** TO DO **
Take the data from its first line. Print each line exactly until the line containing "Viewport: 729px width, 428px height." has been printed too.

** DATA TO EXAMINE **
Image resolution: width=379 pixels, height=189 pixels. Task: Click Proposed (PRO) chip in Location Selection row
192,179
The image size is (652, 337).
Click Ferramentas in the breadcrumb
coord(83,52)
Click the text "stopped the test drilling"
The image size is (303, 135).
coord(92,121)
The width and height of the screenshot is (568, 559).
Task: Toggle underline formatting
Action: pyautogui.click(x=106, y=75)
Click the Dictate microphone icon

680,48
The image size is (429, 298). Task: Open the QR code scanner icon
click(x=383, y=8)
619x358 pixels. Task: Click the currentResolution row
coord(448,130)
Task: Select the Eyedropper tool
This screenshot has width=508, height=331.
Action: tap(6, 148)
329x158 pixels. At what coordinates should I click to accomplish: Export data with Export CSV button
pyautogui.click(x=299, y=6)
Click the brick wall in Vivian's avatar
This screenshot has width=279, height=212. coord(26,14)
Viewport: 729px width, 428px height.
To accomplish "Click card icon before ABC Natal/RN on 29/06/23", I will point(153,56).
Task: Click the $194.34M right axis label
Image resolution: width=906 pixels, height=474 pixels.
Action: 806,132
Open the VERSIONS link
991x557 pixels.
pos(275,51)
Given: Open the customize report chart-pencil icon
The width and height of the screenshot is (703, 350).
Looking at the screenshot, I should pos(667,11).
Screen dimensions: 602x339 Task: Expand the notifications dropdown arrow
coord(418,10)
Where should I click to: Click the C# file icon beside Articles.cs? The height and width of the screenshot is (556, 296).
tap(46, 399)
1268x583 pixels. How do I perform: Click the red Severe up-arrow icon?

** ANSWER TO THIS TASK **
Image resolution: width=379 pixels, height=189 pixels. Task: Click Proposed (PRO) chip in Location Selection row
192,179
The image size is (652, 337).
Click Ferramentas in the breadcrumb
coord(83,52)
Click the text "stopped the test drilling"
The image size is (303, 135).
coord(92,121)
The width and height of the screenshot is (568, 559).
Task: Toggle underline formatting
Action: pyautogui.click(x=106, y=75)
Click the Dictate microphone icon

680,48
The image size is (429, 298). Task: Open the QR code scanner icon
click(x=383, y=8)
619x358 pixels. Task: Click the currentResolution row
coord(448,130)
Task: Select the Eyedropper tool
This screenshot has width=508, height=331.
Action: tap(6, 148)
329x158 pixels. At what coordinates should I click to accomplish: Export data with Export CSV button
pyautogui.click(x=299, y=6)
Click the brick wall in Vivian's avatar
This screenshot has width=279, height=212. coord(26,14)
Viewport: 729px width, 428px height.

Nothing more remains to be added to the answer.